_TASK GOAL_:
Answer these from the Coupa Express passage:
1. In what month and year was the first version of Coupa Express released?
2. Since when has the 1.5 version been available?
3. Which company acts as the primary contributor to Coupa Express?

+++ PASSAGE GIVEN +++

The first version of Coupa Express was released in July 2006. The original target date of July 4th (which we missed by a few weeks) coincided with Independence Day in the United States, and was symbolic of the goal of the project - to “free” businesses from stale, expensive, and old-fashioned purchasing systems that cost too much to buy and even more to own and operate.

Coupa Express Project Timeline

The project grew quickly, achieving 99% activity status on Sourceforge (a miracle for boring e-procurement software) in a matter of months. After 3 betas, a 1.0 version was introduced in March 2007 - and the current 1.5 version has been available since August 2007. The project has surpassed 12K downloads, with production use in most continents.

Coupa Software continues to act as primary contributor to and champion of Coupa Express. In addition, Coupa Software offers a convenient on demand service at a fraction of the cost of traditional enterprise software. More information about Coupa Software and its on demand solution can be found at http://www.coupa.com.

+++ SUPPLIED RECORDS +++

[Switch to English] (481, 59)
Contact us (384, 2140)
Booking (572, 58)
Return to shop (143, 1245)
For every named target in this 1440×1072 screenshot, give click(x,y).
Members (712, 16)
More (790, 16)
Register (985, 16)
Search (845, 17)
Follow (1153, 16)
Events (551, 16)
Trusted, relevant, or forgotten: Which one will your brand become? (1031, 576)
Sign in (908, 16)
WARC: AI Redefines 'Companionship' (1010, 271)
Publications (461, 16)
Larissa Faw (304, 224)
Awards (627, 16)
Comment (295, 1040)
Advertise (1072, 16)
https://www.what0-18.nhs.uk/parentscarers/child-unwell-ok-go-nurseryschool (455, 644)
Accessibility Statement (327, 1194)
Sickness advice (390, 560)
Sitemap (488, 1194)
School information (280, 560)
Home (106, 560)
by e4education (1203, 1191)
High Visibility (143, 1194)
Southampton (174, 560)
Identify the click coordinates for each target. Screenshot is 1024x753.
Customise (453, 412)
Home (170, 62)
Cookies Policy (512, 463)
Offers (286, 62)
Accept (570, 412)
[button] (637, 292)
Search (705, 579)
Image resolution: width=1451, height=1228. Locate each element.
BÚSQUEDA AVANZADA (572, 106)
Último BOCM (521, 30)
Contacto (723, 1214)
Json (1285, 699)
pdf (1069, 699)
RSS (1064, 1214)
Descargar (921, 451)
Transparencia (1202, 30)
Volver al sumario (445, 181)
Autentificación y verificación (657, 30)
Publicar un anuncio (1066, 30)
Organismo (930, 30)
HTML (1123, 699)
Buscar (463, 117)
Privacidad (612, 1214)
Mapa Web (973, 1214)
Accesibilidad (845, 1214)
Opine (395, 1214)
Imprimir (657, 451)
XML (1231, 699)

+++

_SOLUTION TO THIS TASK_:
1. July 2006
2. August 2007
3. Coupa Software